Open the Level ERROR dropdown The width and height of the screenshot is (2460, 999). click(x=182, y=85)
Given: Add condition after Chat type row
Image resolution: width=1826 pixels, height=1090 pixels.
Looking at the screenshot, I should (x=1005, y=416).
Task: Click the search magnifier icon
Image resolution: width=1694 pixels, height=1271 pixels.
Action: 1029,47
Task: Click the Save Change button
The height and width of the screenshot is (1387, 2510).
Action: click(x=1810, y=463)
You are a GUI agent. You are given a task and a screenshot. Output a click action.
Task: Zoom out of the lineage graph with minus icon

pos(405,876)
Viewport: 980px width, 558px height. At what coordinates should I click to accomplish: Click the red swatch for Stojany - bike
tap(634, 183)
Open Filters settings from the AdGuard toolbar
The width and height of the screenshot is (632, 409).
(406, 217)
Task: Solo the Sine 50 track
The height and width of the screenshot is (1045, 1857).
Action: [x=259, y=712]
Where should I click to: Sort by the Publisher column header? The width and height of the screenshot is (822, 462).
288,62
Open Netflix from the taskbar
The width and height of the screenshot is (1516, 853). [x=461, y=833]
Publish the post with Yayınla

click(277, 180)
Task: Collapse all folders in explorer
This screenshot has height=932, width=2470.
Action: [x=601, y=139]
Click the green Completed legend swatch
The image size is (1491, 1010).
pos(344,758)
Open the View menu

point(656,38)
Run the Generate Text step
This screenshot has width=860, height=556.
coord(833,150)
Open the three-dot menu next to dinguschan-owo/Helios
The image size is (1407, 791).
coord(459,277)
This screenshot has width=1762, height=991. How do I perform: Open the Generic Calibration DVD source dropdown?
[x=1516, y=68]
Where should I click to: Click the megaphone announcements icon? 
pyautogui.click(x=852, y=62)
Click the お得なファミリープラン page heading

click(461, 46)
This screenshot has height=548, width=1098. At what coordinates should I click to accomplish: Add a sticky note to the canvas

■ ■ ■ ■

Task
Each line of the data above needs to be returned exactly.

Solution
Open the Level ERROR dropdown The width and height of the screenshot is (2460, 999). click(x=182, y=85)
Given: Add condition after Chat type row
Image resolution: width=1826 pixels, height=1090 pixels.
Looking at the screenshot, I should (x=1005, y=416).
Task: Click the search magnifier icon
Image resolution: width=1694 pixels, height=1271 pixels.
Action: 1029,47
Task: Click the Save Change button
The height and width of the screenshot is (1387, 2510).
Action: click(x=1810, y=463)
You are a GUI agent. You are given a task and a screenshot. Output a click action.
Task: Zoom out of the lineage graph with minus icon

pos(405,876)
Viewport: 980px width, 558px height. At what coordinates should I click to accomplish: Click the red swatch for Stojany - bike
tap(634, 183)
Open Filters settings from the AdGuard toolbar
The width and height of the screenshot is (632, 409).
(406, 217)
Task: Solo the Sine 50 track
The height and width of the screenshot is (1045, 1857).
Action: [x=259, y=712]
Where should I click to: Sort by the Publisher column header? The width and height of the screenshot is (822, 462).
288,62
Open Netflix from the taskbar
The width and height of the screenshot is (1516, 853). [x=461, y=833]
Publish the post with Yayınla

click(277, 180)
Task: Collapse all folders in explorer
This screenshot has height=932, width=2470.
Action: [x=601, y=139]
Click the green Completed legend swatch
The image size is (1491, 1010).
pos(344,758)
Open the View menu

point(656,38)
Run the Generate Text step
This screenshot has width=860, height=556.
coord(833,150)
Open the three-dot menu next to dinguschan-owo/Helios
The image size is (1407, 791).
coord(459,277)
This screenshot has width=1762, height=991. How do I perform: Open the Generic Calibration DVD source dropdown?
[x=1516, y=68]
Where should I click to: Click the megaphone announcements icon? 
pyautogui.click(x=852, y=62)
Click the お得なファミリープラン page heading

click(461, 46)
This screenshot has height=548, width=1098. At what coordinates should I click to accomplish: Add a sticky note to the canvas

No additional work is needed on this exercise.